Changsha acolhe acordo que pode redefinir presença empresarial moçambicana nas cadeias globais.

A Federação de Desenvolvimento Empresarial de Moçambique (FDEM) deu, esta sexta-feira, um passo calculado na sua estratégia de internacionalização ao assinar um Memorando de Entendimento com o Conselho Provincial de Hunan para a Promoção do Comércio Internacional da China (CCPIT Hunan), durante o Fórum de Negócios Moçambique–China, que decorre em Changsha.

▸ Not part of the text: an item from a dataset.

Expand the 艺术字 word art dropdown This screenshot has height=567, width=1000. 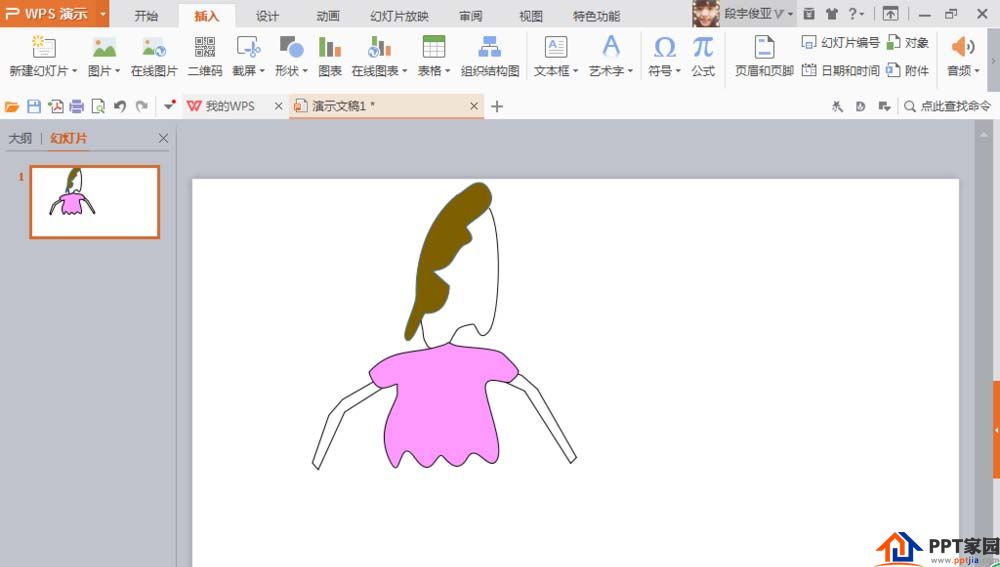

O acordo surge num momento em que Moçambique procura reposicionar-se como destino competitivo para investimento estrangeiro e, simultaneamente, ampliar a presença dos seus produtos em mercados de elevada escala, como o chinês. Mais do que um gesto diplomático, o entendimento agora firmado estabelece uma arquitetura prática de cooperação entre o setor privado moçambicano e uma das regiões industriais mais dinâmicas da China.

Estruturado em três eixos — comércio, investimento e transferência tecnológica — o memorando cria condições para uma abordagem mais sistemática na promoção de exportações moçambicanas, tradicionalmente limitadas por barreiras logísticas e de acesso a mercados. Ao mesmo tempo, abre espaço para a entrada de capital chinês em sectores estratégicos, num contexto em que o país continua a necessitar de diversificação económica e industrialização.

Na prática, a parceria prevê a realização de missões empresariais conjuntas, programas de capacitação e iniciativas de intercâmbio tecnológico, elementos considerados críticos para elevar a competitividade das empresas nacionais. A aposta na transferência de conhecimento poderá, a médio prazo, contribuir para reduzir a dependência de importações e fortalecer o tecido produtivo local.

Para a FDEM, o acordo reforça o seu posicionamento como intermediária entre o empresariado moçambicano e mercados internacionais, num cenário em que as organizações empresariais são chamadas a desempenhar um papel mais ativo na diplomacia económica. Ao mesmo tempo, a escolha da província de Hunan — um polo industrial relevante — sugere uma estratégia orientada para parcerias com regiões chinesas fora dos circuitos mais tradicionais, ampliando o leque de oportunidades.

A iniciativa insere-se numa visão mais ampla de integração de Moçambique nas cadeias globais de valor, num momento em que economias emergentes disputam espaço num sistema internacional cada vez mais competitivo.

Ainda assim, o sucesso do acordo dependerá da capacidade de tradução destas intenções em projetos concretos, investimentos tangíveis e ganhos reais para o setor produtivo nacional.